Luego, declaró en indagatoria Lozano Azuaje, quién sostuvo que no tenía conocimiento sobre los hechos de los que se lo acusa. Explicó que ingresó al país el 4 de diciembre de 2019 y que llegó a Buenos Aires entre el 5 y el 6 de ese mes. Ante las preguntas de la fiscalía, sostuvo que se fue del hotel en el que estaba y que se tomó un micro a Salta porque le llegaron “rumores” de que “agentes de Inmigración” iban a ir al lugar, lo que le preocupó pues no había ingresado a Argentina de forma legal.

Después, se presentó Aguilar Tovar, que también negó cualquier vinculación con los hechos y sostuvo que ella le alquiló su moto a una persona que se la devolvió de manera imprevista antes del plazo que habían firmado en el contrato y que ni siquiera le reintegró las llaves. Tras ella, declaró Franco Rodríguez, que sostuvo que era conocido de Zerpa Menezes, que se veían para ir a bailar y que su vinculación fue porque la policía lo detuvo cuando se encontraba manejando el auto del imputado.
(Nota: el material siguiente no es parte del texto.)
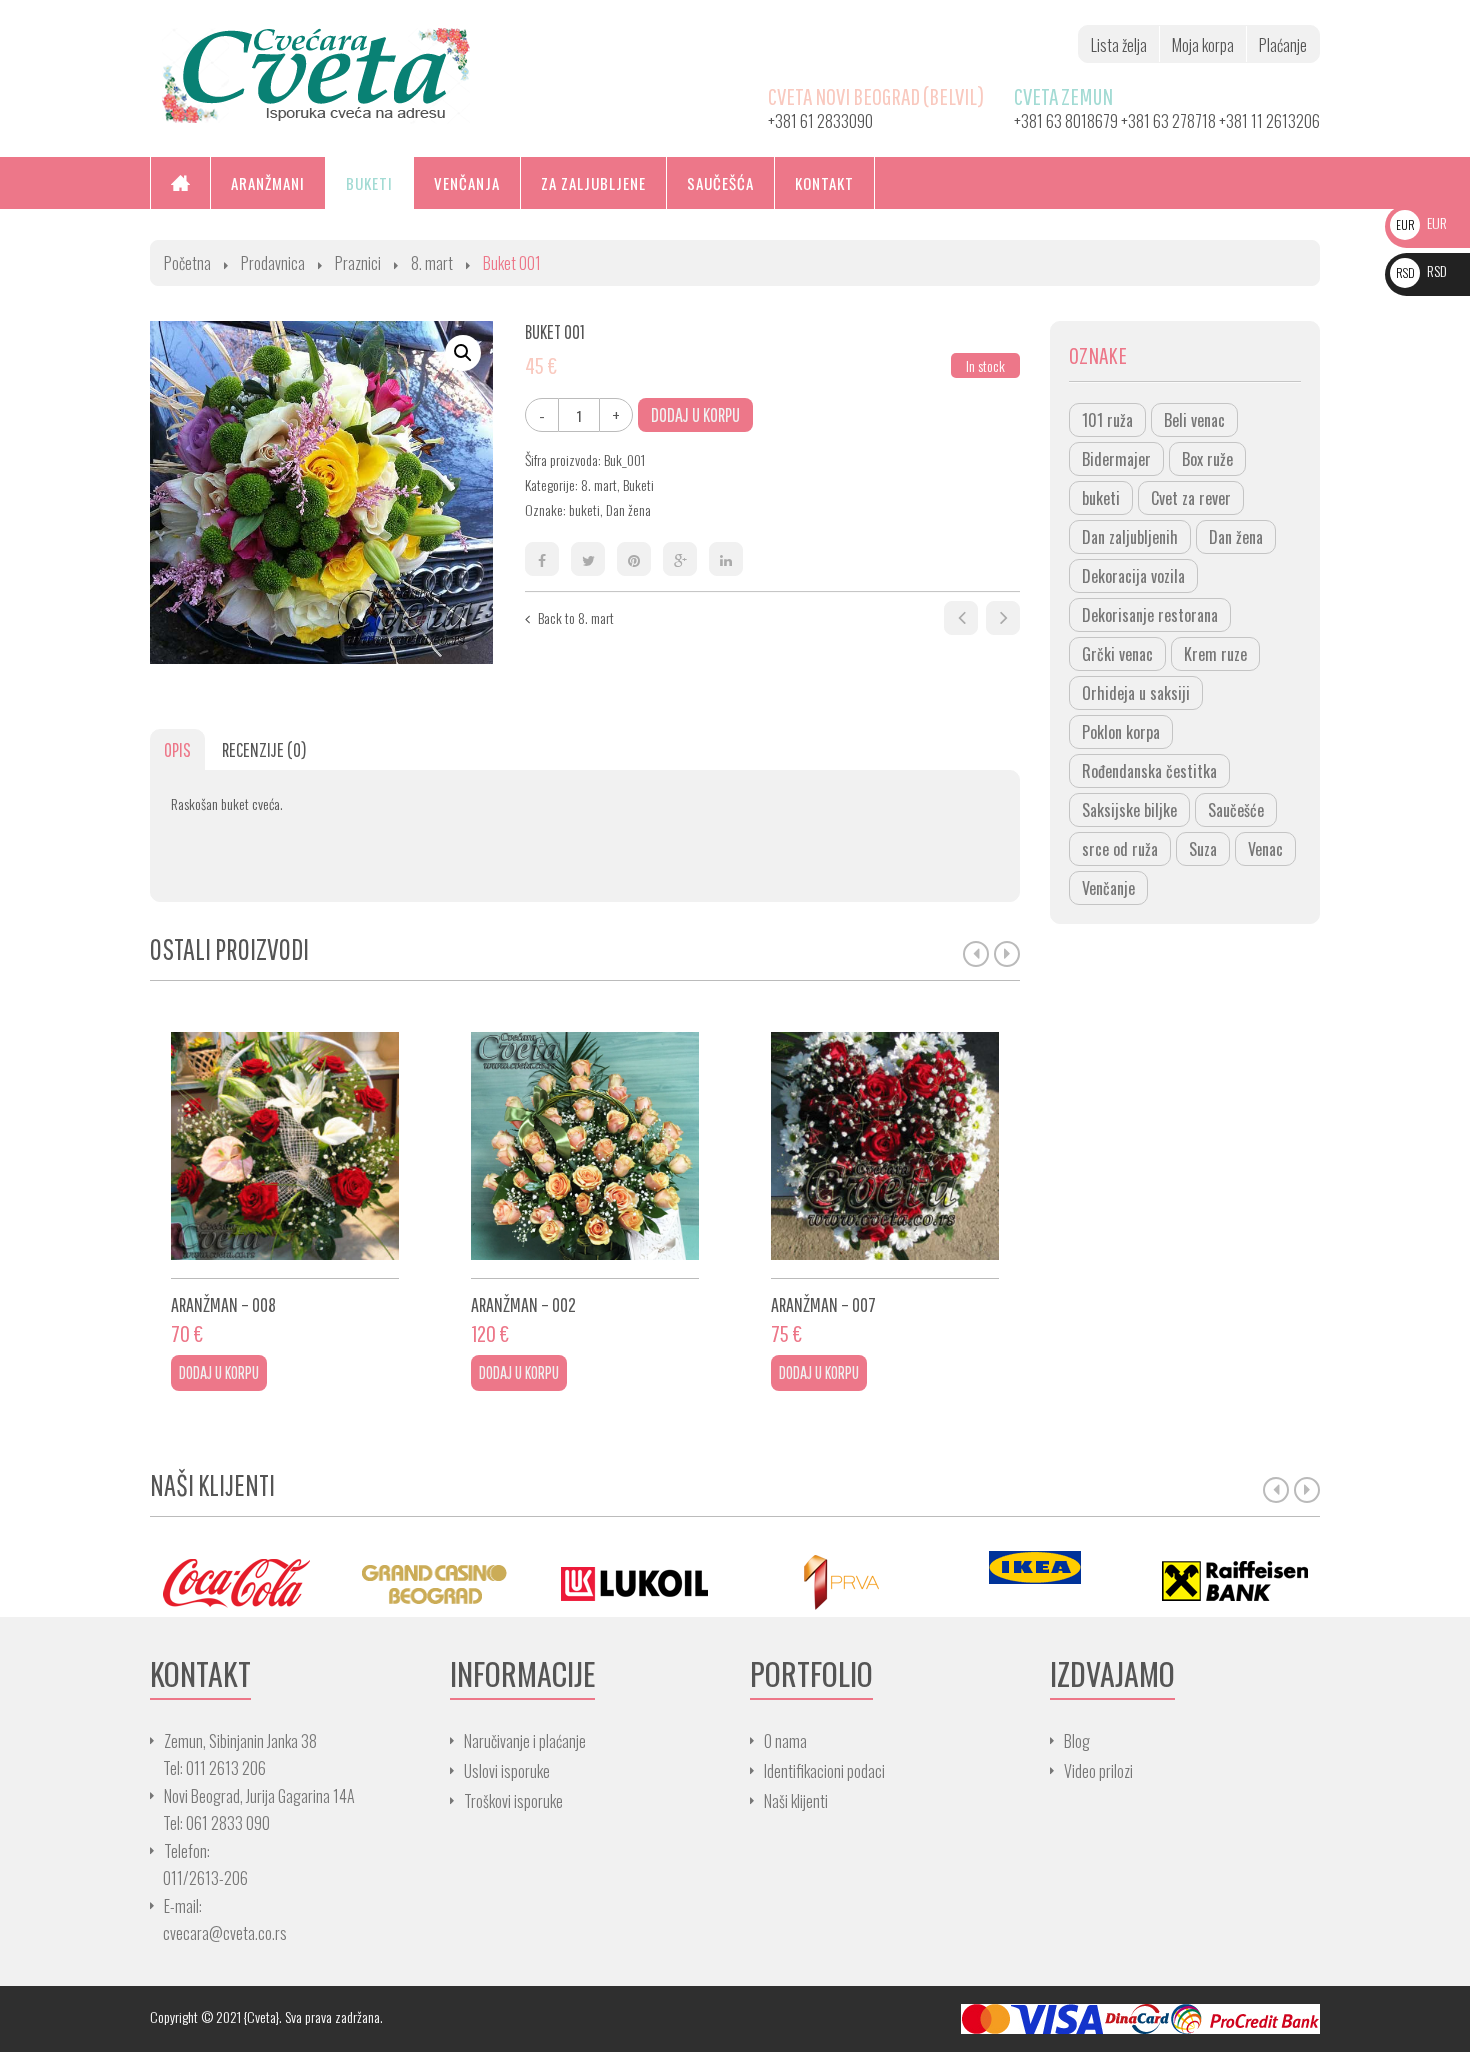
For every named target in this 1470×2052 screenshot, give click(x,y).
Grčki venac (1117, 654)
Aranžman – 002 (523, 1304)
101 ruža (1107, 420)
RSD (1421, 270)
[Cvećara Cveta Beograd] (316, 73)
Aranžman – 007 (823, 1304)
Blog (1077, 1741)
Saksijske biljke (1129, 810)
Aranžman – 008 (223, 1304)
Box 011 (961, 618)
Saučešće (1236, 810)
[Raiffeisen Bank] (1235, 1581)
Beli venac (1194, 420)
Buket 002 (1003, 618)
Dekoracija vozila (1133, 576)
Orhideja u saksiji (1136, 693)
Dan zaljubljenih (1130, 537)
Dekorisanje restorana (1150, 615)
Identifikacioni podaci (824, 1771)
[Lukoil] (635, 1581)
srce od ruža (1120, 849)
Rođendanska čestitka (1149, 771)
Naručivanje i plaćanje (525, 1741)
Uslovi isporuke (507, 1771)
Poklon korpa (1121, 732)
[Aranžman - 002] (585, 1146)
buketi (584, 509)
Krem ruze (1215, 654)
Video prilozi (1098, 1771)
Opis (177, 749)
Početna (187, 263)
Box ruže (1207, 459)
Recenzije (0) (264, 749)
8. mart (432, 263)
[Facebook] (542, 559)
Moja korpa (1203, 45)
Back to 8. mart (576, 617)
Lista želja (1119, 45)
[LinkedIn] (726, 559)
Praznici (358, 263)
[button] (463, 353)
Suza (1203, 849)
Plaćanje (1283, 45)
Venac (1265, 849)
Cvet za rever (1191, 498)
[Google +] (680, 559)
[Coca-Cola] (235, 1581)
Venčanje (1108, 888)
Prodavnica (273, 263)
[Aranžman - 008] (285, 1146)
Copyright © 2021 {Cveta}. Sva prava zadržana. (266, 2016)
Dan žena (628, 509)
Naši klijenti (796, 1801)
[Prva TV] (835, 1581)
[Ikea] (1035, 1567)
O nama (785, 1741)
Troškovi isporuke (513, 1801)
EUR (1421, 222)
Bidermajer (1116, 459)
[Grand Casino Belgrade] (435, 1581)
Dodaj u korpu (695, 414)
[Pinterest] (634, 559)
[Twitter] (588, 559)
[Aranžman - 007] (885, 1146)
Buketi (638, 484)
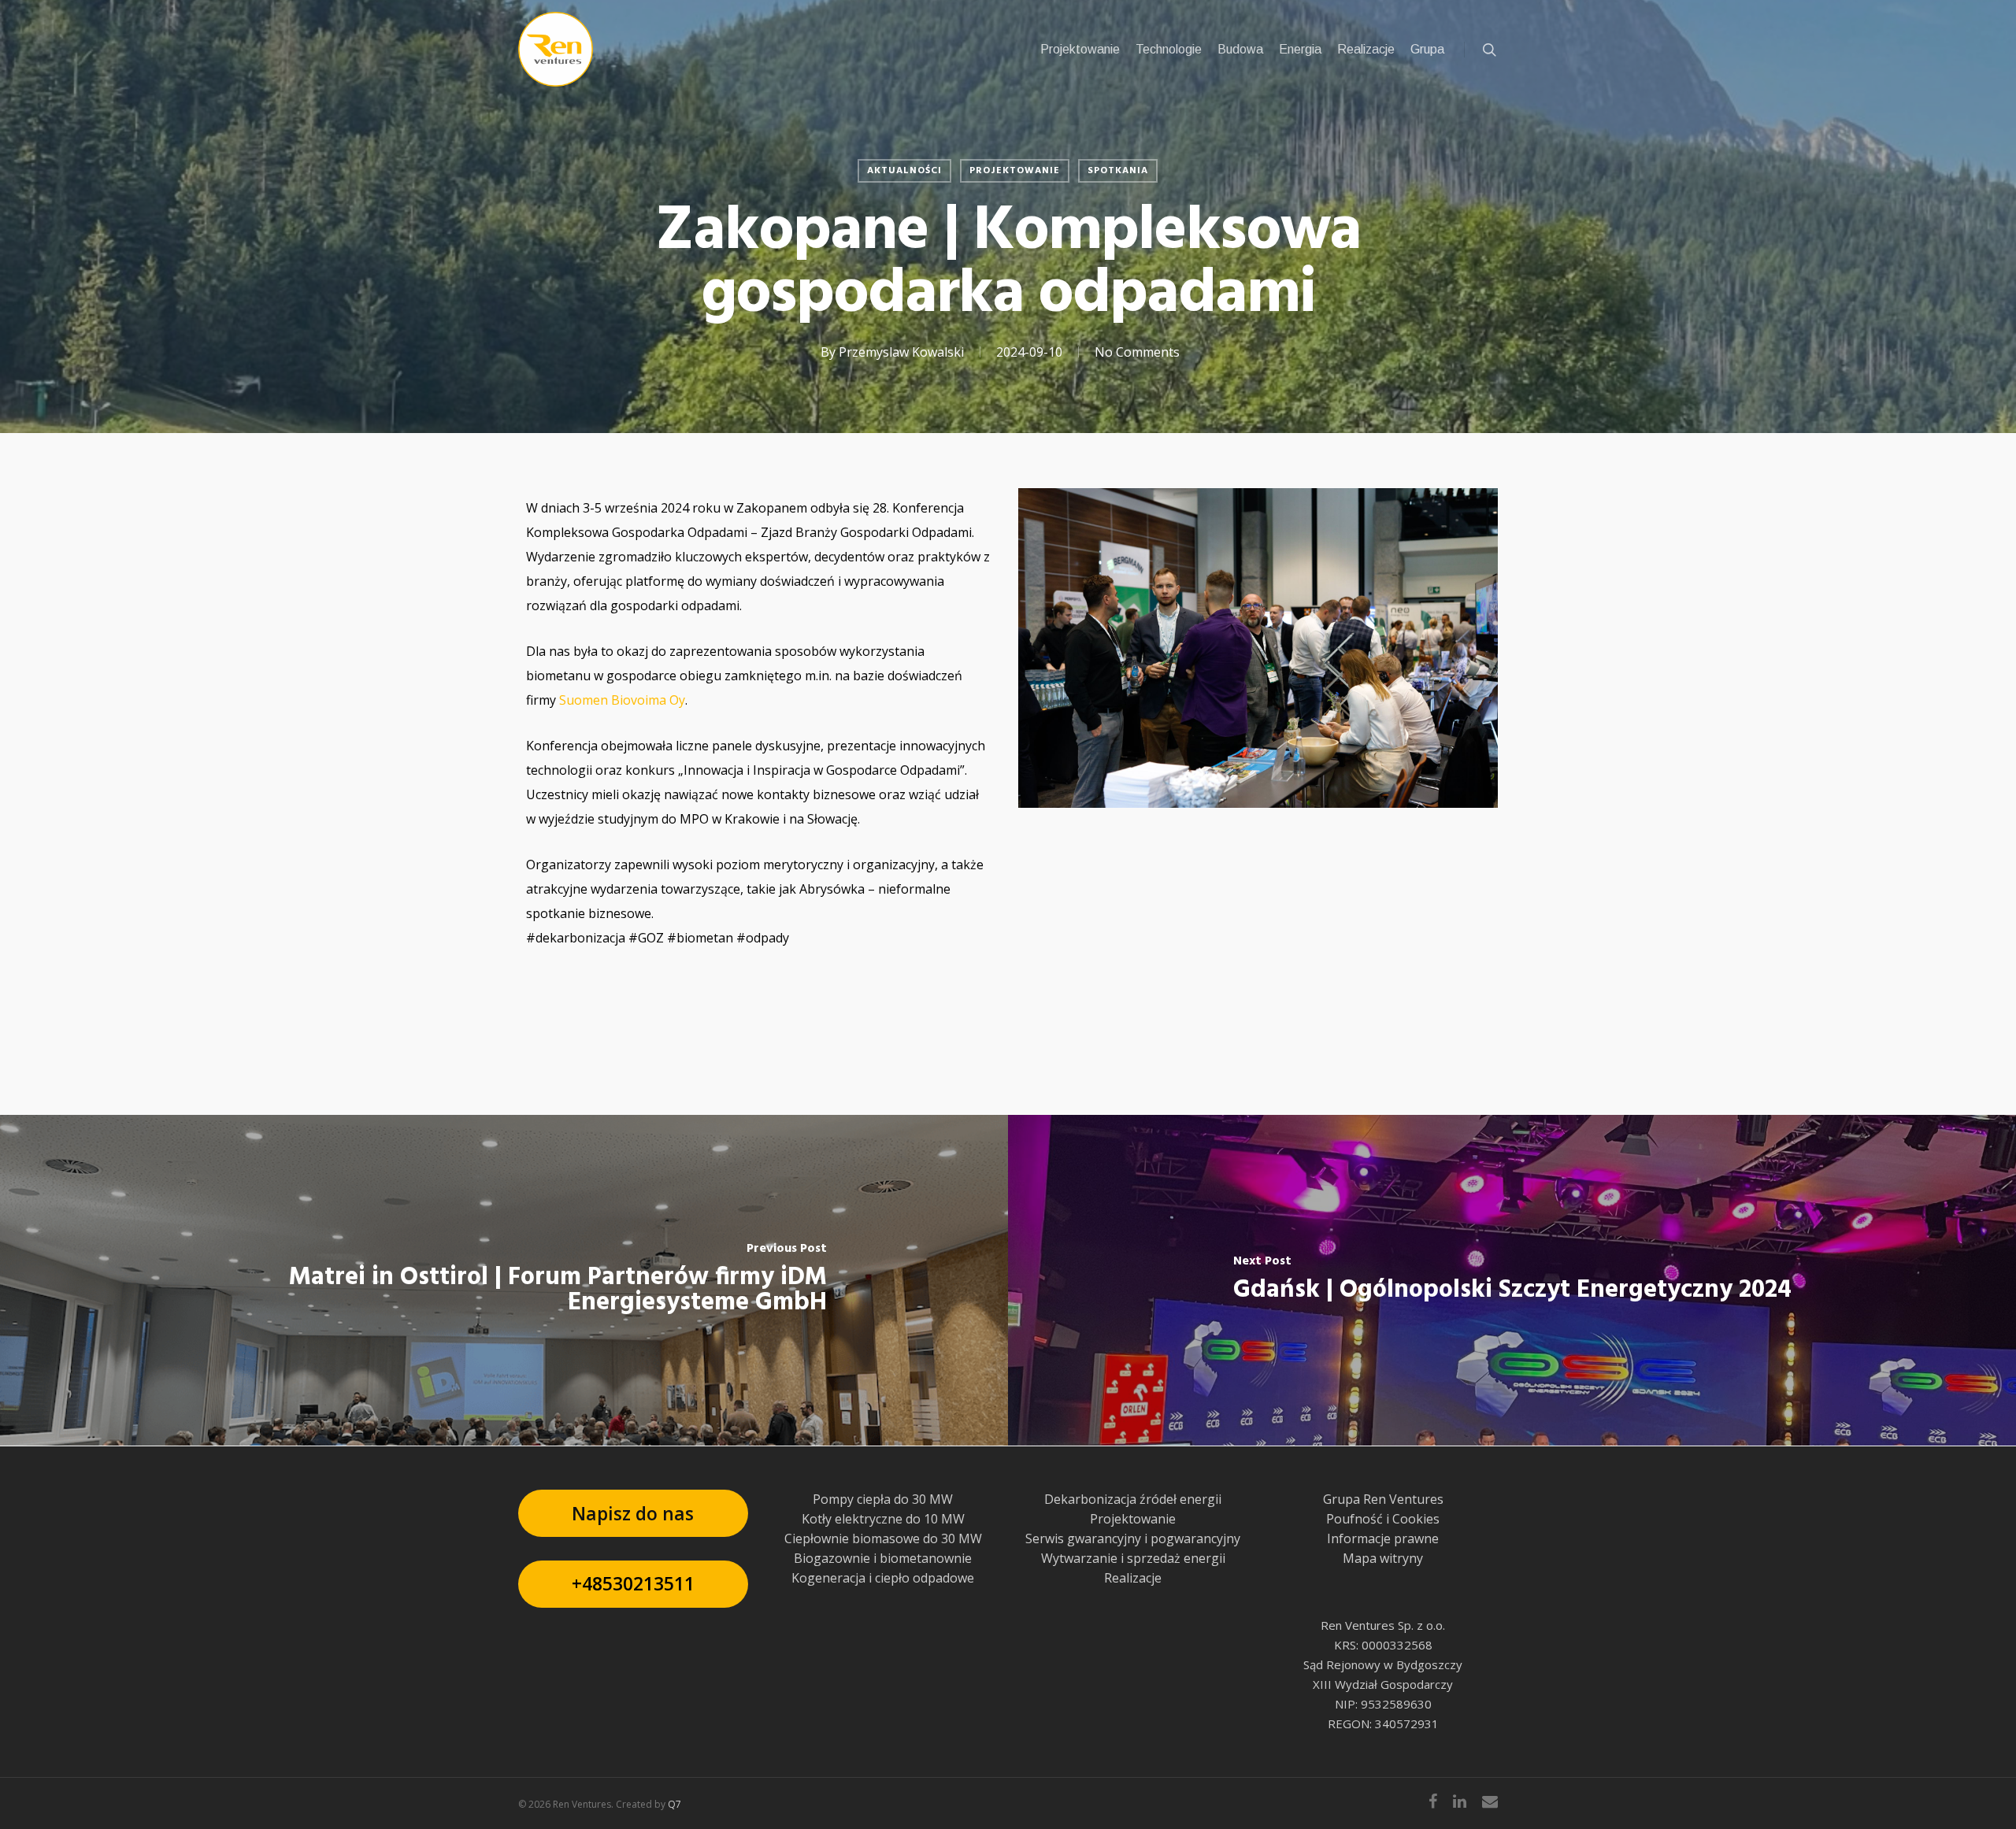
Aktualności (904, 171)
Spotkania (1118, 171)
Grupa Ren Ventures (1383, 1499)
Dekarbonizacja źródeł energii (1132, 1499)
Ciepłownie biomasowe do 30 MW (883, 1538)
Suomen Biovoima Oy (622, 700)
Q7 (674, 1804)
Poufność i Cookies (1383, 1518)
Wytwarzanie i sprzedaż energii (1133, 1558)
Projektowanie (1014, 171)
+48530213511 (633, 1583)
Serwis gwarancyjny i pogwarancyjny (1132, 1538)
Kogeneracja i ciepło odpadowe (882, 1577)
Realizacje (1133, 1577)
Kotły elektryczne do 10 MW (883, 1518)
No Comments (1137, 352)
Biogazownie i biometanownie (883, 1558)
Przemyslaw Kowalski (901, 352)
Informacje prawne (1383, 1538)
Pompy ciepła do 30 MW (883, 1499)
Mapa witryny (1383, 1558)
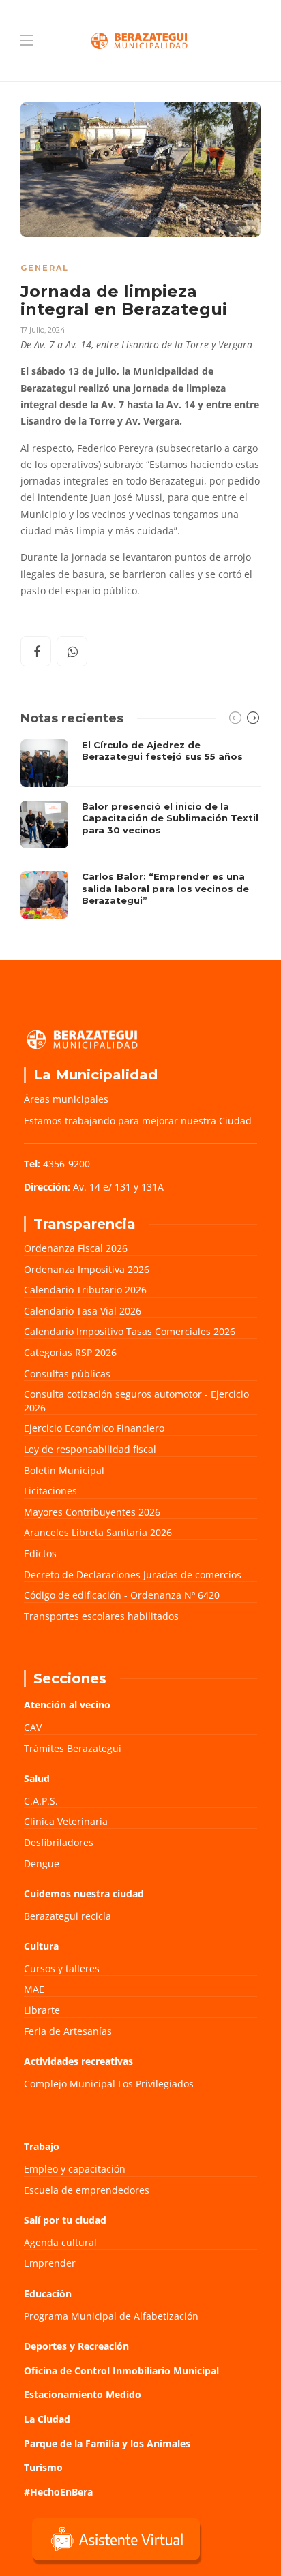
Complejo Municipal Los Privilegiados (109, 2083)
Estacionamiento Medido (82, 2394)
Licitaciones (50, 1490)
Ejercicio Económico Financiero (94, 1428)
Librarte (42, 2010)
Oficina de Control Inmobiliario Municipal (121, 2370)
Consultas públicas (67, 1373)
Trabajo (41, 2146)
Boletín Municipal (64, 1470)
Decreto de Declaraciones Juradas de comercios (132, 1574)
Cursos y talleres (62, 1968)
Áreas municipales (66, 1098)
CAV (33, 1727)
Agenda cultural (60, 2242)
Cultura (41, 1945)
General (44, 268)
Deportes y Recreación (76, 2346)
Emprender (50, 2262)
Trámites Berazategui (72, 1748)
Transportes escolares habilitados (101, 1616)
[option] (140, 829)
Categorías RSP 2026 (70, 1352)
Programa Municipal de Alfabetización (111, 2316)
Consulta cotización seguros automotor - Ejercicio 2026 (136, 1400)
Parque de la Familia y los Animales (107, 2443)
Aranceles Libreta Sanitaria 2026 (98, 1532)
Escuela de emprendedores (86, 2189)
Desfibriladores (58, 1842)
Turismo (43, 2467)
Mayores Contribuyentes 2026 (92, 1511)
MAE (34, 1988)
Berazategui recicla (67, 1916)
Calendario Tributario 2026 (85, 1289)
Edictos (40, 1553)
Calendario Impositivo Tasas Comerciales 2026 (129, 1331)
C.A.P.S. (41, 1800)
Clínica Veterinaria (66, 1821)
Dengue (41, 1863)
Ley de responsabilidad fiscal (90, 1449)
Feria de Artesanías (68, 2031)
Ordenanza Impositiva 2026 (86, 1269)
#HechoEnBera (58, 2491)
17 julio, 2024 (42, 330)
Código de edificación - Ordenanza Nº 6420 (122, 1595)
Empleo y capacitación (74, 2168)
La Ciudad (47, 2418)
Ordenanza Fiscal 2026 (76, 1248)
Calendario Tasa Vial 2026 (82, 1310)
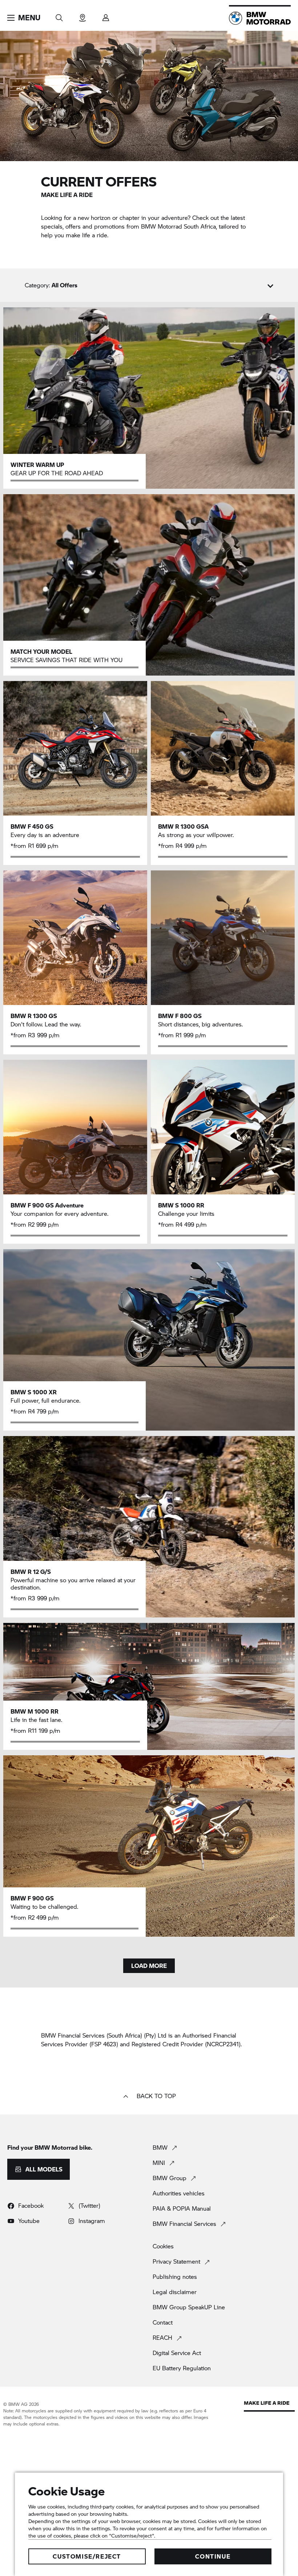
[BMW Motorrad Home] (260, 18)
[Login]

Por otra parte, seis imputados se negaron a declarar. La presidenta del tribunal se dirigió a uno de ellos y le explicó que habían enviado sus huellas digitales a Venezuela vía Interpol para determinar su verdadera identidad. Se trata de quién se presentó como Carlos José Manzo Tortolero: una familia en Miami explicó que el verdadero hombre con esa identidad reside en aquel lugar y tiene una discapacidad. Tras esto, el imputado sostuvo que en realidad se llama Carlos José López Sánchez y aportó otro número de identificación y una fecha de nacimiento distinta.